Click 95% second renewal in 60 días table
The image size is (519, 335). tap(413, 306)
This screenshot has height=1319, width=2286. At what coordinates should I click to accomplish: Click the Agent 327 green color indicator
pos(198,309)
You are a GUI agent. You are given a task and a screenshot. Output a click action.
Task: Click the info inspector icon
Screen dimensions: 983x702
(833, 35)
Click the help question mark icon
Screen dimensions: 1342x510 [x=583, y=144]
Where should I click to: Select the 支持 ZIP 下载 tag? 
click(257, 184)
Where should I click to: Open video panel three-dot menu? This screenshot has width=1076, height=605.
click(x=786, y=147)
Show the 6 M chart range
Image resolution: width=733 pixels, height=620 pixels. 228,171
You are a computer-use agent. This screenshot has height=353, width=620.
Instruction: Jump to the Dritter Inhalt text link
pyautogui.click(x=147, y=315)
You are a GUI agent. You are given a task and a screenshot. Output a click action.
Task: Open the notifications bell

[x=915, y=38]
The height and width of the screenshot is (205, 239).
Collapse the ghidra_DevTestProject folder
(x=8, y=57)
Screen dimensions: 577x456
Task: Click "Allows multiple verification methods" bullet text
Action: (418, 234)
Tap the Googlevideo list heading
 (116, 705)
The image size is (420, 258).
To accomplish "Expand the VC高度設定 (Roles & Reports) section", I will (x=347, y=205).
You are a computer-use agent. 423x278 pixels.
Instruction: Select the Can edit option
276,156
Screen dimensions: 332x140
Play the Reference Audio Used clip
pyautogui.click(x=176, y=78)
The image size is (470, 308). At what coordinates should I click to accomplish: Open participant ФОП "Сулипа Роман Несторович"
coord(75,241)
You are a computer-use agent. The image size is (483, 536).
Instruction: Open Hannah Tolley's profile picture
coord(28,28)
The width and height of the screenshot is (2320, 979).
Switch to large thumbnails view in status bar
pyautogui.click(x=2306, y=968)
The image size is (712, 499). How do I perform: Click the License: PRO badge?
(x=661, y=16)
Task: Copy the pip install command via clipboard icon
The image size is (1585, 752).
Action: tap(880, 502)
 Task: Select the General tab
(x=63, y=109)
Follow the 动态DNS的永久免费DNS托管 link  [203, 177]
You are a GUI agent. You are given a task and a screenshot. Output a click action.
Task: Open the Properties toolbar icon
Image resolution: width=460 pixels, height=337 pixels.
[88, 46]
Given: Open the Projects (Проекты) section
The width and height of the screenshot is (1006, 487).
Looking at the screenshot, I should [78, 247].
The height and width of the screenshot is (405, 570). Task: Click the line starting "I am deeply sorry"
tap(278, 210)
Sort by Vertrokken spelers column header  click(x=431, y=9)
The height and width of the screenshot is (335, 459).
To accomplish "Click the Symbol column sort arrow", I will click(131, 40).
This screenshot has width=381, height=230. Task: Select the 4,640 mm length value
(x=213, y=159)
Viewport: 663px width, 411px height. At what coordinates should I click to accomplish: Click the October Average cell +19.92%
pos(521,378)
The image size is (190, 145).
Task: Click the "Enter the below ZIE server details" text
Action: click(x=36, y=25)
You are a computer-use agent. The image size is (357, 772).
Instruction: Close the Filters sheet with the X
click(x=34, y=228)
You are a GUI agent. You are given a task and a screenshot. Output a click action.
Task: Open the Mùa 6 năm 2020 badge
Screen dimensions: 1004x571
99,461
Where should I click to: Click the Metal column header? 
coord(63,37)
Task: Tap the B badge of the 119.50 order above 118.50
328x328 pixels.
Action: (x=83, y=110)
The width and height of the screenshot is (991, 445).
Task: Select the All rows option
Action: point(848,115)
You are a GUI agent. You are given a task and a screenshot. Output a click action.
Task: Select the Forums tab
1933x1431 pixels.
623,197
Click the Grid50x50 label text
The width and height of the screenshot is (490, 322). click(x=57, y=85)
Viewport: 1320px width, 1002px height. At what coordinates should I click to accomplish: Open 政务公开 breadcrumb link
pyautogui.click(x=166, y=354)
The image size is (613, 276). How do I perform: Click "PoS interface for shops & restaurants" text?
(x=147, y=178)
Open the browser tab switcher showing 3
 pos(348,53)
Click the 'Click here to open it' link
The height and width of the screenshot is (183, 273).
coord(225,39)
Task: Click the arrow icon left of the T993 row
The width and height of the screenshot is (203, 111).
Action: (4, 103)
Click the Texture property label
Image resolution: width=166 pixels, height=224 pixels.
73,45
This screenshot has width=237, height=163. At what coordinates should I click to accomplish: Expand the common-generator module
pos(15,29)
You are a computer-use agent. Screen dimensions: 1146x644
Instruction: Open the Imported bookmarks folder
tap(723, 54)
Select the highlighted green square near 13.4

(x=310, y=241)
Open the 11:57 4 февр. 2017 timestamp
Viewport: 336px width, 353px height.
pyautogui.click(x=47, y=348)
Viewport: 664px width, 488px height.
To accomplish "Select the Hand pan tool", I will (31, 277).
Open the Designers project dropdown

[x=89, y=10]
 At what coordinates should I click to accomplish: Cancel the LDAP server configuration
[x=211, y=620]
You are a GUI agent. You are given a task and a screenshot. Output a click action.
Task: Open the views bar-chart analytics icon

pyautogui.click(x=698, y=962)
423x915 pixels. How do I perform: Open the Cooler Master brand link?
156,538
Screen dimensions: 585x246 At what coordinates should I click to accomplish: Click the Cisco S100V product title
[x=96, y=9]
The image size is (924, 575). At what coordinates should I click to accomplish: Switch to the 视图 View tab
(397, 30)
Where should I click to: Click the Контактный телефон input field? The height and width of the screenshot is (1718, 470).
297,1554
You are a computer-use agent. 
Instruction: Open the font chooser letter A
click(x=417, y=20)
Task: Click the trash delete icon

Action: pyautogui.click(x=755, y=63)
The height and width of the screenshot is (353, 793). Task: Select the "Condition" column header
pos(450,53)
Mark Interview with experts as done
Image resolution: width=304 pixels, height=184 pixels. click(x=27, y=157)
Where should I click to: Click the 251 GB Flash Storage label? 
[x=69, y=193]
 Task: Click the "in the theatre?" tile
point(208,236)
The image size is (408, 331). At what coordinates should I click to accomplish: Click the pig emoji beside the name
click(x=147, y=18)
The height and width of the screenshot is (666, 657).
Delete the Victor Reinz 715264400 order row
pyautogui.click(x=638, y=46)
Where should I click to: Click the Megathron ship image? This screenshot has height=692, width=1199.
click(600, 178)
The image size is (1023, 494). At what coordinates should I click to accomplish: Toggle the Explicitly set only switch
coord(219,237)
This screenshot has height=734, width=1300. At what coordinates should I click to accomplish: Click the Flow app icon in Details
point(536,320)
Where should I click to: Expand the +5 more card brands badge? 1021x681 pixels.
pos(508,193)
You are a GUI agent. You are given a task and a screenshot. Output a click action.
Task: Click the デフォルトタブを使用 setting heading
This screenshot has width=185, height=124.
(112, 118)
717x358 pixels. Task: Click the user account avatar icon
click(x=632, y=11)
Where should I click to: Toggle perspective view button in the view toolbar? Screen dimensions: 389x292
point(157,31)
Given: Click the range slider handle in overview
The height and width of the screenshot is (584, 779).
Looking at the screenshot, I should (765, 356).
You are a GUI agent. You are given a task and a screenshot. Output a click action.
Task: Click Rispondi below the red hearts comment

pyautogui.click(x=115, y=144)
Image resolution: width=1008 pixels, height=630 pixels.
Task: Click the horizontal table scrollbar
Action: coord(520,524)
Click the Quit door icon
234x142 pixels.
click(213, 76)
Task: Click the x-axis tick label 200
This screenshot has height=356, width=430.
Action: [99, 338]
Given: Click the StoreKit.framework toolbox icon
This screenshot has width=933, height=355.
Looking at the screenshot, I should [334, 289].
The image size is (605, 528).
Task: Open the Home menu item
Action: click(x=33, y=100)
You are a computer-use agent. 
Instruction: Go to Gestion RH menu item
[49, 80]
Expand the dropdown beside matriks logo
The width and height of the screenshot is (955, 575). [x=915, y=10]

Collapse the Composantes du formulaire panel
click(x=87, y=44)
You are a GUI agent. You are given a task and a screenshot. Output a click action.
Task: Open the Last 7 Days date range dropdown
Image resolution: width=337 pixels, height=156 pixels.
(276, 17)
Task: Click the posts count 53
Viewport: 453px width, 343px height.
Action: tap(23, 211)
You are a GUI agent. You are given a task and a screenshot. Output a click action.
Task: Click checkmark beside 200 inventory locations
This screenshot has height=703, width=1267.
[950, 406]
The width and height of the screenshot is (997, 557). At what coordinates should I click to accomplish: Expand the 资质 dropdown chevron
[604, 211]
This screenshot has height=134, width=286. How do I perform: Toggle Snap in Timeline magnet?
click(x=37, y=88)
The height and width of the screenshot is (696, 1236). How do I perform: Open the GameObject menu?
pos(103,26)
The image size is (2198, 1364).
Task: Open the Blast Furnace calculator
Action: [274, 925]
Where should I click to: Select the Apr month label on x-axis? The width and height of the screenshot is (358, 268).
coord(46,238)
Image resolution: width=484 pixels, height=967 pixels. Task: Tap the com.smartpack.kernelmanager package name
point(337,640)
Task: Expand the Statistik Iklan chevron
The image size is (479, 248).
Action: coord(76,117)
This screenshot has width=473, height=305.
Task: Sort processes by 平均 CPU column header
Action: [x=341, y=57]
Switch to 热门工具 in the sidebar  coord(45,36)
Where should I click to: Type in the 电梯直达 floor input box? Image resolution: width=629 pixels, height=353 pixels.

-------

If a line of the records above contains the word "section", count it; then give the total and nothing more.

2